Omnivorous, this fish sifts the substrate for plant material and small organisms. It is capable of feeding in midwater or on the surface.
Bolivian rams are biparental, open-spawning cichlids. Limited data are available on reproduction in the wild; in captivity, though, courtship is known to involve various body movements including head shaking, quivering, and preparation of spawning sites, including shallow pits. These behaviours are mainly undertaken by the male and in aquaria are known to last around 48 hours. After courtship, the female deposits some 100–200 ovoid, brownish-coloured eggs on the chosen surface, normally a flattened stone, but occasionally a leaf. The eggs are laid in lines; when the female has laid one line, the male passes over it and fertilises the eggs; the female then continues on to the next line and so on until egg laying is complete. In aquariums at 27 °C (80 °F), eggs take about 60 hours to hatch. During this time, the clutch is primarily cared for by the female, which fans the eggs and often adds sand to the clutch, possibly to camouflage the eggs. Newly hatched fry are transported by the mouths of the parents to the shallow pits dug by the male during courtship and moved regularly between pits. The fry become free-swimming after seven days and are led about in a dense school by the parents for foraging.
In the aquarium
Although less popular than its close relative Mikrogeophagus ramirezi, the Bolivian ram remains a commonly encountered cichlid for the aquarium.
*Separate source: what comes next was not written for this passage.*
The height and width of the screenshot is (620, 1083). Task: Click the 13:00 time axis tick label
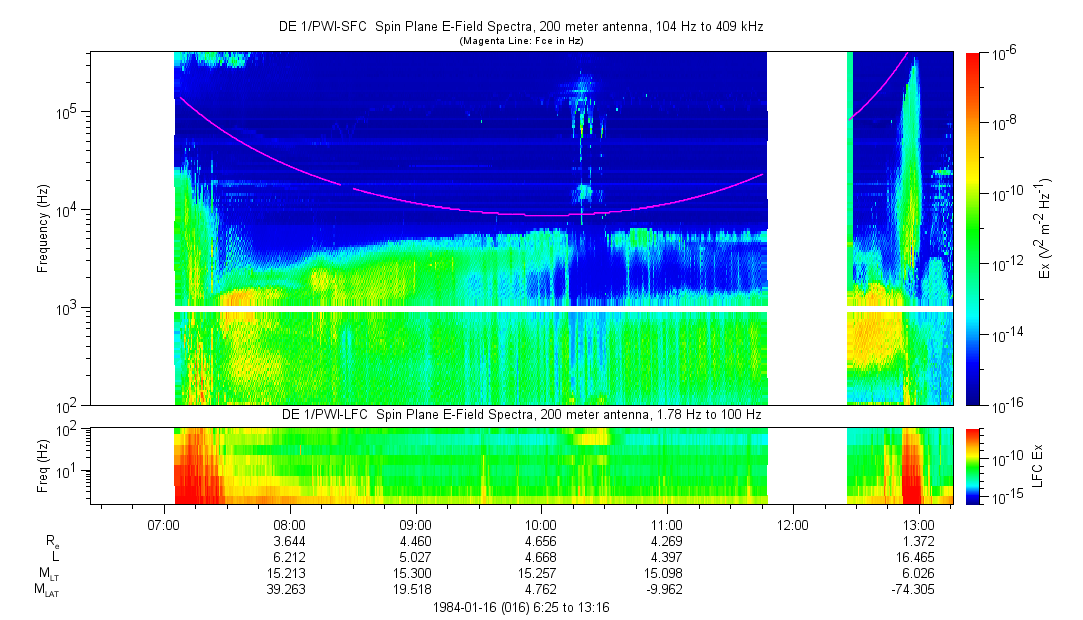coord(918,523)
The species is also more tolerant of lower temperatures (22–26 °C or 72–79 °F) and a greater range of water conditions than M. ramirezi. So, M. altispinosus can be kept in some community aquariums, but assertive, active, or aggressive-feeding fish are not ideal companions for this relatively shy species.
Bolivian Rams appear to have a fluid 'stop-and-go' method of swimming, in which they typically move for a few paces, pause abruptly, then move again. In this, their bodily control is remarkable in that they appear to not be carried by momentum while stopping; they appear to 'freeze' instantaneously in place and 'hover,' before moving again. This is likely due to their instinctive drive to sift carefully through substrate for food, so as not to stir up debris with their fins. As such, they are generally bottom-feeders and typically will not venture into the higher regions of the aquarium. Their swimming style is usually gentle and graceful, but they can move surprisingly quickly when evading predators or chasing away territorial invaders.
An aquarium which mimics the natural environment of the species, i.e.: soft, acidic water with hiding places in the form of dense planted regions, or bogwood, is recommended. Aquarists classify M. altispinosus as a dwarf cichlid, and as such, it can be kept in relatively small aquaria, with minimum volumes being 80 l (20 gal). In captivity, the species is not a fussy feeder and readily accepts many commercially available fish foods.